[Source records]
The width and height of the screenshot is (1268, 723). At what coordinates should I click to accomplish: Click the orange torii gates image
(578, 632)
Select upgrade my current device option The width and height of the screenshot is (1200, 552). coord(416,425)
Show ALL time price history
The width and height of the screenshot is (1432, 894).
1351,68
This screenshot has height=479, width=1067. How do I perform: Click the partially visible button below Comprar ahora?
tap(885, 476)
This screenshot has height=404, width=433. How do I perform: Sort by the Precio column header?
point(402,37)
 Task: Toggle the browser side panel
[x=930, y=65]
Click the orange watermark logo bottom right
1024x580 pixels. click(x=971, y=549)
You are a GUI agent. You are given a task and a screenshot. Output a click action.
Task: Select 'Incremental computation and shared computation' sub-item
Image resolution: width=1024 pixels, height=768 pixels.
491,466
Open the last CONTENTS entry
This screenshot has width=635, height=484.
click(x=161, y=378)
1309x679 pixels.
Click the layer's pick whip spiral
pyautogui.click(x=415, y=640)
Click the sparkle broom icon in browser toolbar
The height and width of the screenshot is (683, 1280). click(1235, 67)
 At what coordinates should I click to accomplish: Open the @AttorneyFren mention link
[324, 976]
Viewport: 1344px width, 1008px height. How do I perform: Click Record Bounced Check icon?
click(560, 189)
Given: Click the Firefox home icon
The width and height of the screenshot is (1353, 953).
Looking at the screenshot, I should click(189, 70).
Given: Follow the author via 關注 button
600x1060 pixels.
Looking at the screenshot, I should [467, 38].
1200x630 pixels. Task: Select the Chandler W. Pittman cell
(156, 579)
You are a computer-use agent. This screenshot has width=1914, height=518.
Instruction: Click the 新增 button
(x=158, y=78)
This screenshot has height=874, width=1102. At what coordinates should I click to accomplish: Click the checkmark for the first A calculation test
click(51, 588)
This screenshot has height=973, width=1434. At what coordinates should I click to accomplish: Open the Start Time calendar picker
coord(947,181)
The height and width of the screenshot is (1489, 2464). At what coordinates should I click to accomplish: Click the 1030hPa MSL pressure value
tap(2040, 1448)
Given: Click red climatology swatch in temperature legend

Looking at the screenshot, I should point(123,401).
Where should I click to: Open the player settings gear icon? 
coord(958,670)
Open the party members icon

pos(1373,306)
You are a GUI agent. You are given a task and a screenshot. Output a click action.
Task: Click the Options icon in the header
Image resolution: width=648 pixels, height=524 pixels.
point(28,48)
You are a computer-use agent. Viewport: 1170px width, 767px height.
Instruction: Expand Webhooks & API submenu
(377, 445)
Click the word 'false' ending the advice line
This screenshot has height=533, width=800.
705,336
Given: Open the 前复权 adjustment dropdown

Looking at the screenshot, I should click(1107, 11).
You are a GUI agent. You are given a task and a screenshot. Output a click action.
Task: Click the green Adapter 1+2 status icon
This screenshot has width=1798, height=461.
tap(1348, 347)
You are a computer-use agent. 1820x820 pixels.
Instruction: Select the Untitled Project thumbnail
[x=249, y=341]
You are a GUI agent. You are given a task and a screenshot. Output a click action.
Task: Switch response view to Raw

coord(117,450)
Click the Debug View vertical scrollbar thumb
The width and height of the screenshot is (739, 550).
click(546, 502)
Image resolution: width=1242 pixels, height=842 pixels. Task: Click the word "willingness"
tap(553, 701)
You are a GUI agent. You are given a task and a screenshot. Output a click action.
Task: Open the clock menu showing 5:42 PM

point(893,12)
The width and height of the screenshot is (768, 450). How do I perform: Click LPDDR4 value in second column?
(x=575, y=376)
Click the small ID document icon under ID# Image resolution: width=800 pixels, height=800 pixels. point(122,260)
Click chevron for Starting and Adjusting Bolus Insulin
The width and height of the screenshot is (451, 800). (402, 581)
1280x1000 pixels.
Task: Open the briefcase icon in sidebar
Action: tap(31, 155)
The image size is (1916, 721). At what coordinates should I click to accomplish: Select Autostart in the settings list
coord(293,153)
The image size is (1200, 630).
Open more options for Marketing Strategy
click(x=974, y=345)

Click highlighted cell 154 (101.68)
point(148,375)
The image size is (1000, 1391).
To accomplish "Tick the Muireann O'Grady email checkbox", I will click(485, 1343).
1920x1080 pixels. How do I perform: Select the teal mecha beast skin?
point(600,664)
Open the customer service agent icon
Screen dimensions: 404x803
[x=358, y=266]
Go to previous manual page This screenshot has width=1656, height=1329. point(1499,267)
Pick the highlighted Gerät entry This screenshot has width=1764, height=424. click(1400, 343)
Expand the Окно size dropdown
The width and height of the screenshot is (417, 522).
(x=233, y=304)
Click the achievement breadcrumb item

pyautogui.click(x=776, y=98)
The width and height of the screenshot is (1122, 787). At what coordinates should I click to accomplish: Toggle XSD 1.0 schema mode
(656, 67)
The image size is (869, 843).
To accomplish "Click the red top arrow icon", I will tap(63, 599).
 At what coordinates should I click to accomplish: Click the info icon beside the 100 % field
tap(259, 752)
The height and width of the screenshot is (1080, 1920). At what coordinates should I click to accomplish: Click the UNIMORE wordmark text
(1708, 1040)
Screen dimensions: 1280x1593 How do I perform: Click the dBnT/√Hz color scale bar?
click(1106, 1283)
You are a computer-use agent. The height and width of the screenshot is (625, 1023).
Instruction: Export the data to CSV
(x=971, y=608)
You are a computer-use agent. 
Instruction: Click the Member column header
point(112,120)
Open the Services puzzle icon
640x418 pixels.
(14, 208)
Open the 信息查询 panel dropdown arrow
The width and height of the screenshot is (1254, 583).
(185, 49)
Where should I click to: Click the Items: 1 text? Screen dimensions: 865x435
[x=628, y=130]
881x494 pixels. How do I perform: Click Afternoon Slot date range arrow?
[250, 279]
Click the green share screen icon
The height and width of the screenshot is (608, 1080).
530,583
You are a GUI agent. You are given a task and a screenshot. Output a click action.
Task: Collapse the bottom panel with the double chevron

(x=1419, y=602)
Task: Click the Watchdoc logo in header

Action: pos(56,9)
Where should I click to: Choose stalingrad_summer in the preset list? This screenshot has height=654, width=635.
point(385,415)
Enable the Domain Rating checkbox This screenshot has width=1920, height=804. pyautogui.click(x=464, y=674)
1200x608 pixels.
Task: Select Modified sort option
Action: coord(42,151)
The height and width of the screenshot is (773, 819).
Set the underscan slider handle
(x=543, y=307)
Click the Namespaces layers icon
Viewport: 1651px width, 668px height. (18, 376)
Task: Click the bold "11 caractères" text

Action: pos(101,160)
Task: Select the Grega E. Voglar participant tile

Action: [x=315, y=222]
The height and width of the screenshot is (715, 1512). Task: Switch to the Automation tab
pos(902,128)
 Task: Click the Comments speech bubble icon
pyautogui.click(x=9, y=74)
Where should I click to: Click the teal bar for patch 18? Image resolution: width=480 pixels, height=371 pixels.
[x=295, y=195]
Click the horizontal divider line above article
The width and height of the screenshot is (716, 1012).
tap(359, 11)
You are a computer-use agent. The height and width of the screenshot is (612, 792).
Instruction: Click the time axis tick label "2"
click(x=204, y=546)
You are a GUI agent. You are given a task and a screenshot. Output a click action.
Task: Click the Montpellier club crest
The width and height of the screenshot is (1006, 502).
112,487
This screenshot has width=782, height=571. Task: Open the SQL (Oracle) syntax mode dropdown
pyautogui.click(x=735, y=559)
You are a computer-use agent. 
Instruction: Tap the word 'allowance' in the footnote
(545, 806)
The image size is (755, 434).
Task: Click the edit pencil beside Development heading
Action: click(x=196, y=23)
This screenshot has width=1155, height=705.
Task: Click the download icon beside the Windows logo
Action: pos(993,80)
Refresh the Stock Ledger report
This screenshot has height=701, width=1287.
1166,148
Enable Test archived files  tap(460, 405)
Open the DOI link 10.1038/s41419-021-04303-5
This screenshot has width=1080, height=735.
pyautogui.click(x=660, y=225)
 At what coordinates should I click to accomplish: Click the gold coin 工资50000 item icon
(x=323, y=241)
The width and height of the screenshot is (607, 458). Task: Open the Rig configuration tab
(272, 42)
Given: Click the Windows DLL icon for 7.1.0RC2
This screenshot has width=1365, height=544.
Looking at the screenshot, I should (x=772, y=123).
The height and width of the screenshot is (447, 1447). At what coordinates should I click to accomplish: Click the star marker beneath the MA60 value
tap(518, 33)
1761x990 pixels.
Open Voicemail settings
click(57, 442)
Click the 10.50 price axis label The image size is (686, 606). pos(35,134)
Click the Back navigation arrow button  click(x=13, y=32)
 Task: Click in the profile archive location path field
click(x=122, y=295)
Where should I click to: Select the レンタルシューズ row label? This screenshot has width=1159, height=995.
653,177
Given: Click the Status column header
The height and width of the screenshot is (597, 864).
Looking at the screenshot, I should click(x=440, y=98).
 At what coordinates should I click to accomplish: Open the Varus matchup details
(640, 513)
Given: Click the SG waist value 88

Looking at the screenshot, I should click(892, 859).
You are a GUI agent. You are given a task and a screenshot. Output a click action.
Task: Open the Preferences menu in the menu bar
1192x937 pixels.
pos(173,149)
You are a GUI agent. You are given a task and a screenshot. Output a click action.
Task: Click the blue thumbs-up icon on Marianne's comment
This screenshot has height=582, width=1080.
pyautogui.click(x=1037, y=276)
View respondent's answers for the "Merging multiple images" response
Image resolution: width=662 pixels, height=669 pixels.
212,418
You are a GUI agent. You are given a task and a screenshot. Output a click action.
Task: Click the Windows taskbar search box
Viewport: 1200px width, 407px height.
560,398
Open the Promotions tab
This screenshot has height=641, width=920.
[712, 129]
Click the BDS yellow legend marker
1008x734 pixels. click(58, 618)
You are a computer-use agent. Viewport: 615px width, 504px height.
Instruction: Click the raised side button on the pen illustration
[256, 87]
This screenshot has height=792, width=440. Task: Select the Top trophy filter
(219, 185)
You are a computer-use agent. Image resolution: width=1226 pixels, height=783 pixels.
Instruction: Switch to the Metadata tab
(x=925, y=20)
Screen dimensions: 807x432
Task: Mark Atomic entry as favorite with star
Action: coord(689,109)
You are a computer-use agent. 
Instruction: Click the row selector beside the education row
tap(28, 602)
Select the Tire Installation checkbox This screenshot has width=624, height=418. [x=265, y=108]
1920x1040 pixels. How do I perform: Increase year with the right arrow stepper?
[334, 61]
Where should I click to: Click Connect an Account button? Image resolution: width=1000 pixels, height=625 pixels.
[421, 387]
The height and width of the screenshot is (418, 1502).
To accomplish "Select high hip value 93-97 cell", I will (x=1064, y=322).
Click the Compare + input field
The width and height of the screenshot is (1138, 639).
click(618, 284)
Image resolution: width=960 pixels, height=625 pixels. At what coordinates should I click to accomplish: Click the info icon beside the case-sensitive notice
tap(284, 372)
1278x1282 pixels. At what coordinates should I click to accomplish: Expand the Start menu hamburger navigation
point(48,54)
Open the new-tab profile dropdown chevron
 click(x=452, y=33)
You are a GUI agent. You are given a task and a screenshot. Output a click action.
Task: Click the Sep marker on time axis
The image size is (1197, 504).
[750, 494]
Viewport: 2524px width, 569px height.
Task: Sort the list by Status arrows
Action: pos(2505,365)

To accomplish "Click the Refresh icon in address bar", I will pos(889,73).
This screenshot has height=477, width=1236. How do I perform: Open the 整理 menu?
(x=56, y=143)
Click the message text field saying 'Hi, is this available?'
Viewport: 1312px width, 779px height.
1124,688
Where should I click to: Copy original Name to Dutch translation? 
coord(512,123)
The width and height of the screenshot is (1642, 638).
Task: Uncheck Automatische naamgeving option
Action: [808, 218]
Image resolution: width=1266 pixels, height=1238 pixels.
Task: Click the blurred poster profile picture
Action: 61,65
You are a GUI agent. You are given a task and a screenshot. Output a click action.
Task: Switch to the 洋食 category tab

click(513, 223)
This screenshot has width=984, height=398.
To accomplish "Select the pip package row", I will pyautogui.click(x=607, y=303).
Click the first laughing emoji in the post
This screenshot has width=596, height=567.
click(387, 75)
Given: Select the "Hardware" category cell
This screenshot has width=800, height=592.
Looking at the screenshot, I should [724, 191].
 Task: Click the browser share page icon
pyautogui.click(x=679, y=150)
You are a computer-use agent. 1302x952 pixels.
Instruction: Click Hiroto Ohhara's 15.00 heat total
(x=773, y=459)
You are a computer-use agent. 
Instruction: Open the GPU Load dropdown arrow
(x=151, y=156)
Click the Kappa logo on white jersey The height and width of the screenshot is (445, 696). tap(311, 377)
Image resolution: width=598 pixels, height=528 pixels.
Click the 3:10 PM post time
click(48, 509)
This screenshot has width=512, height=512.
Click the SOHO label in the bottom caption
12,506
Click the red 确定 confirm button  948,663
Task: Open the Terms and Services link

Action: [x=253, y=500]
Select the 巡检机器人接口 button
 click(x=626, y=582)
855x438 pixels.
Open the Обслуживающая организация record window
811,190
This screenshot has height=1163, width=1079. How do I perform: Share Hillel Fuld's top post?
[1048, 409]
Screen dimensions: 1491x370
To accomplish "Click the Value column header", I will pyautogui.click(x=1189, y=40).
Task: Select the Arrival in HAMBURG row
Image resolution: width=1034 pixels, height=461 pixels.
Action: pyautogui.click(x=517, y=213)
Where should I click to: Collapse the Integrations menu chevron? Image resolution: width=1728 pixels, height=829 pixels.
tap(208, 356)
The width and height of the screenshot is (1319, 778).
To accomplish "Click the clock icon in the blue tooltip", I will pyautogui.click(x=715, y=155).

TASK PROMPT:
Write down, word for word, the lines above from the one containing "Instruction: Switch to the Metadata tab" through the one containing "The height and width of the screenshot is (418, 1502).", both ends included.

ANSWER SECTION:
Instruction: Switch to the Metadata tab
(x=925, y=20)
Screen dimensions: 807x432
Task: Mark Atomic entry as favorite with star
Action: coord(689,109)
You are a computer-use agent. 
Instruction: Click the row selector beside the education row
tap(28, 602)
Select the Tire Installation checkbox This screenshot has width=624, height=418. [x=265, y=108]
1920x1040 pixels. How do I perform: Increase year with the right arrow stepper?
[334, 61]
Where should I click to: Click Connect an Account button? Image resolution: width=1000 pixels, height=625 pixels.
[421, 387]
The height and width of the screenshot is (418, 1502).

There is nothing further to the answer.